Pharmacokinetic and pharmacodynamic modeling of an anti-interleukin-6 chimeric monoclonal antibody (siltuximab) in patients with metastatic renal cell carcinoma.

PURPOSE

Interleukin-6 (IL-6) induces tumor growth, invasion, metastasis, and angiogenesis. Siltuximab (CNTO 328) is a chimeric, murine-human monoclonal antibody that specifically binds human IL-6 with high affinity. C-reactive protein (CRP) can be a pharmacodynamic (PD) marker of IL-6 bioactivity. Reductions in CRP may correlate with clinical activity and IL-6 bioactivity.

EXPERIMENTAL DESIGN

Starting-dose selection for this study was based on a previous siltuximab study in multiple myeloma patients.
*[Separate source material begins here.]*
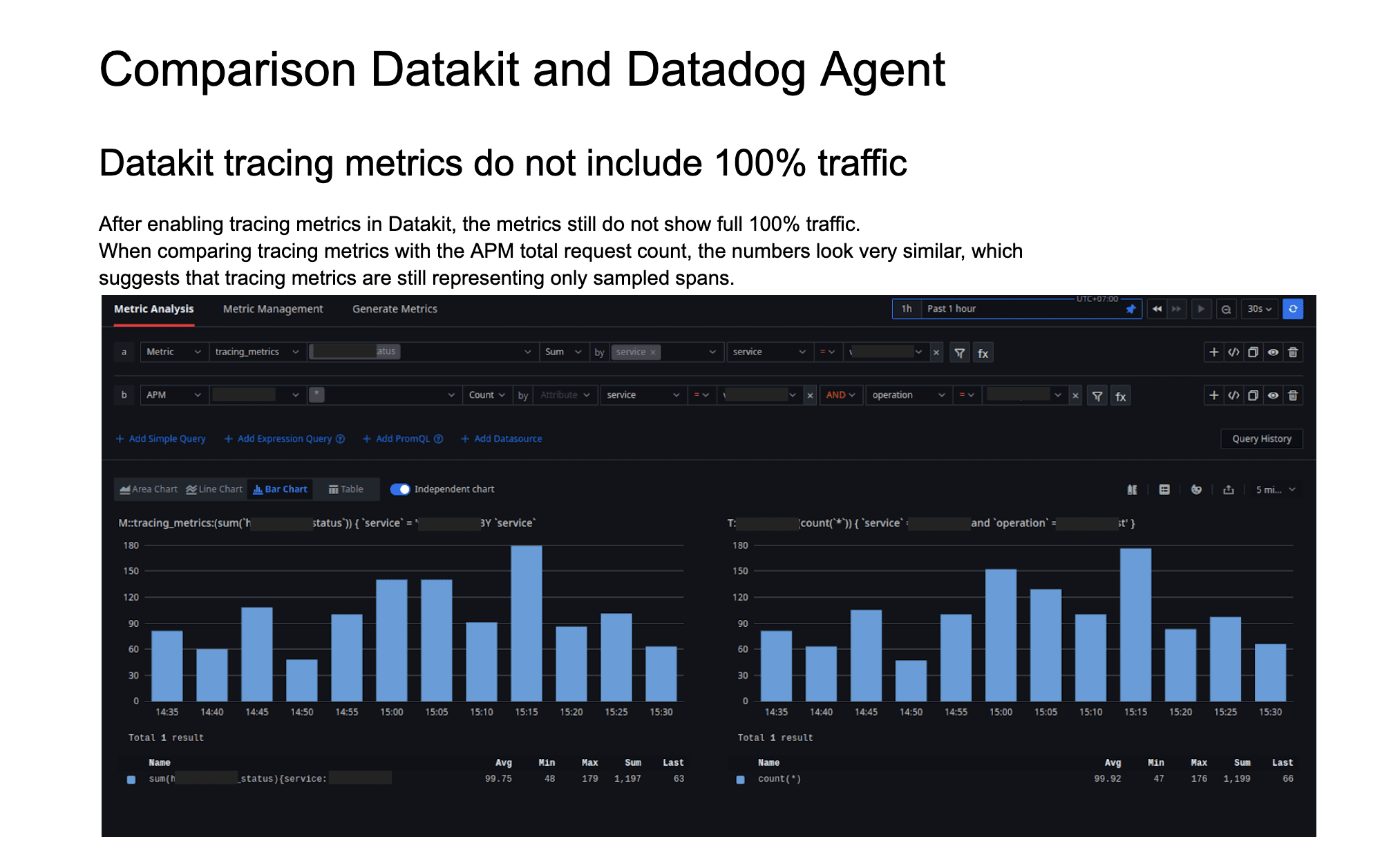
Task: Click the export icon above the charts
Action: (1229, 489)
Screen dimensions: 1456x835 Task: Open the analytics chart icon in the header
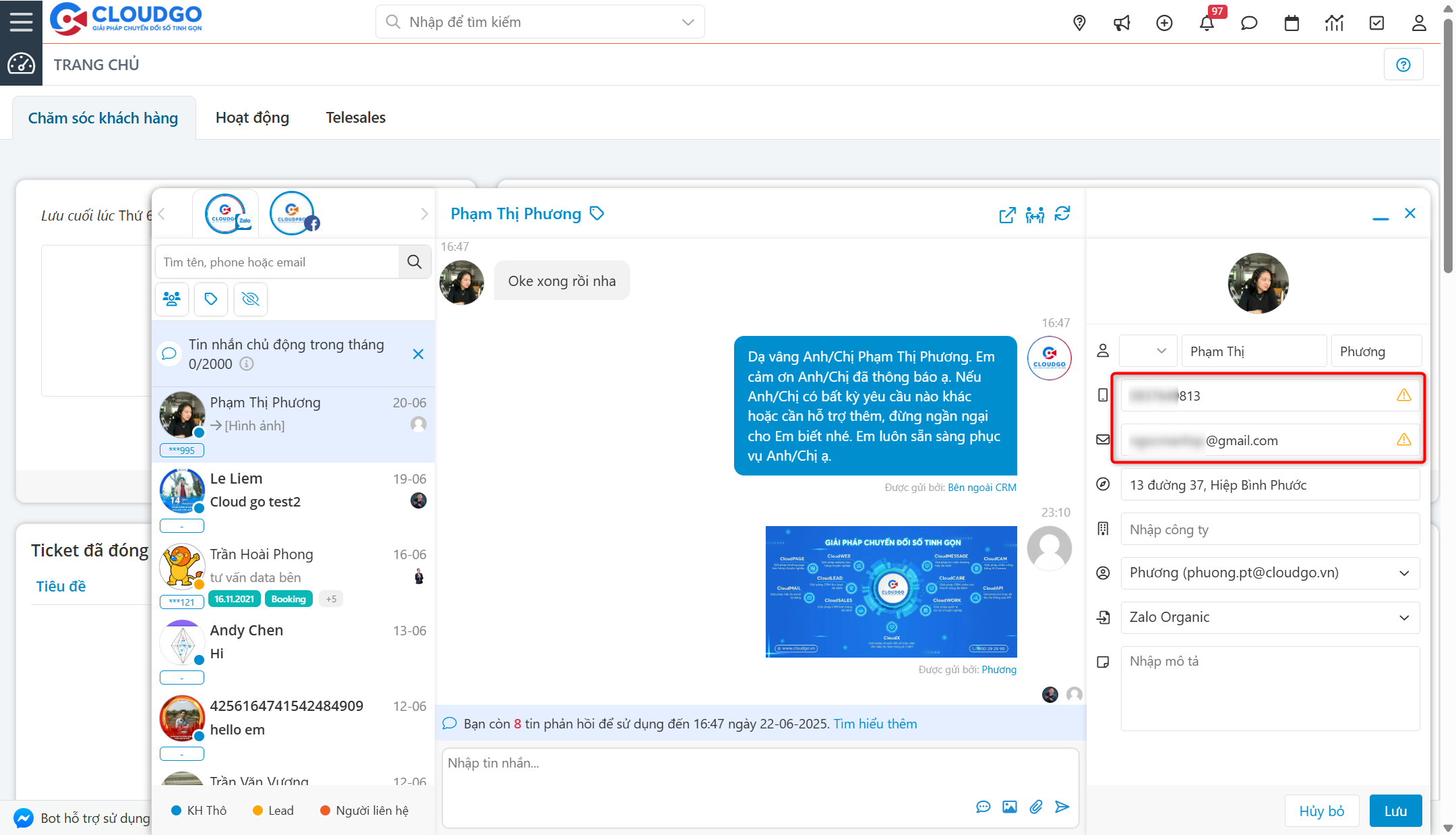click(1334, 22)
Pharmacokinetic (PK)/PD modeling explored the relationship between siltuximab PK and CRP suppression following i.v. siltuximab infusion in a three-part phase I/II study in 68 metastatic renal cell carcinoma patients. Modeling results were then used to simulate and determine which siltuximab dosage regimens would maintain CRP suppression below the lower limit of quantification (4 mg/L). Siltuximab was given at 1, 3, 6, or 12 mg/kg at weeks 1 and 4 and then every 2 weeks for 2 cycles in part 1; at 3 or 6 mg/kg every 3 weeks for 4 cycles in part 2; and at 6 mg/kg every 2 weeks for 6 cycles in part 3.

RESULTS

A two-compartment PK model adequately described the serum siltuximab concentration-time data. An inhibitory indirect response PD model examined the relationship between siltuximab concentrations and CRP suppression. PD parameter estimates seemed reliable and physiologically relevant. Simulations showed that 6 mg/kg siltuximab every 2 weeks or 9 mg/kg every 3 weeks would reduce serum CRP to below 4 mg/L.

CONCLUSIONS

Using a stepwise design, PK/PD modeling was used to select the dose levels in this study. Furthermore, PK/PD modeling results were used to help select doses to be used in future siltuximab clinical development.